On 21/08/2018 11:52, Marko Mäkelä wrote:
I believe that the Linux kernel can interrupt any write at 4096-byte boundaries when a signal is delivered to the process. I am curious: Where was it claimed that data=journal guarantees atomic writes (other than [1])? I would expect it to only guarantee that anything that was written to the journal will be durable. Whether the actual write request was honored in full is a separate matter.

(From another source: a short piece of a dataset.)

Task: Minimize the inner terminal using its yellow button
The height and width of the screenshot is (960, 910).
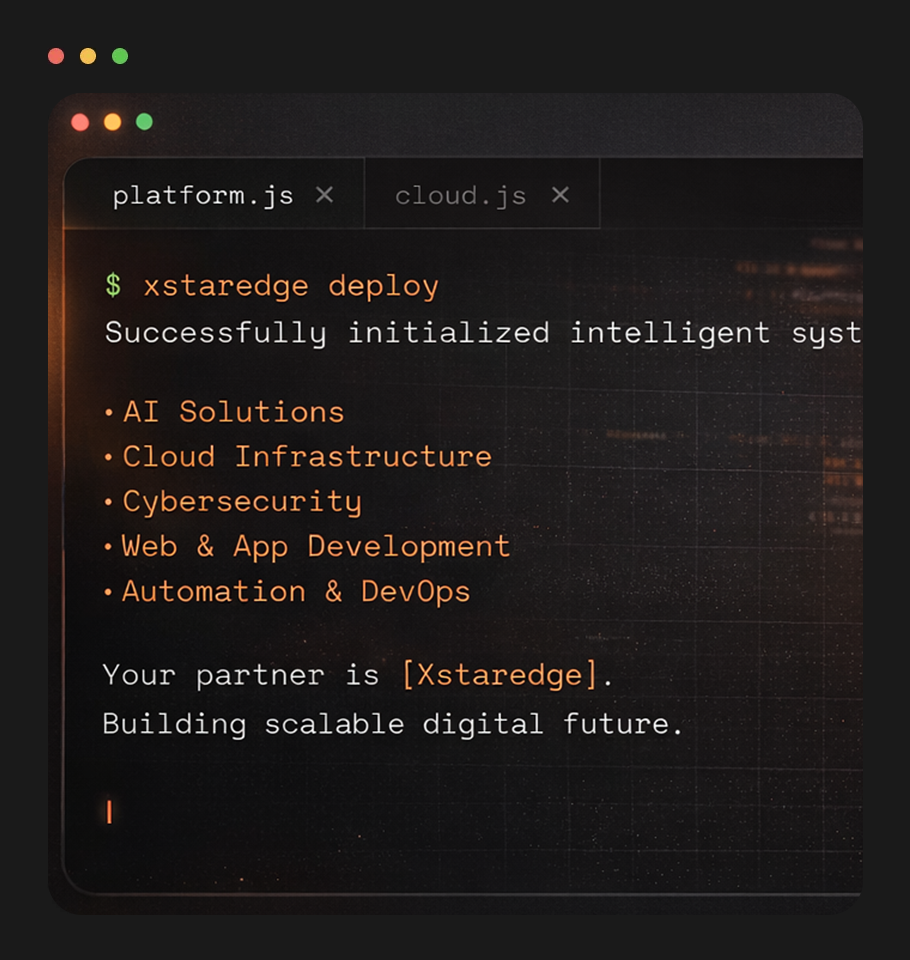Action: (x=112, y=122)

Sure, ext4 + data=journal only has "atomic writes" in the sense that what was written in the journal transaction/commit would be completely commited into the main filesystem. But from the application point of view, this could be very well a partial write. This is exactly the point I am stressing: durable writes does *not* means atomicity in the true sense (ie: from application standpoint). In this regards, I would imagine for ZFS to behave similarly: at TXG commit, anything buffered in RAM (and replicated by the ZIL) would be committed to the main filesystem, but if the application write itself was incomplete (due to an application crash) *and* application-side doublebuffer was disabled, bad thing could happen...
Please report back any findings, whether or not you consider them to be interesting.
I believe that it is technically possible for a copy-on-write filesystem like ZFS to support atomic writes, but for that to be possible in practice, the interfaces inside the kernel must be implemented in an appropriate way. Disclaimer: I have no knowledge of the implementation details of any kernel.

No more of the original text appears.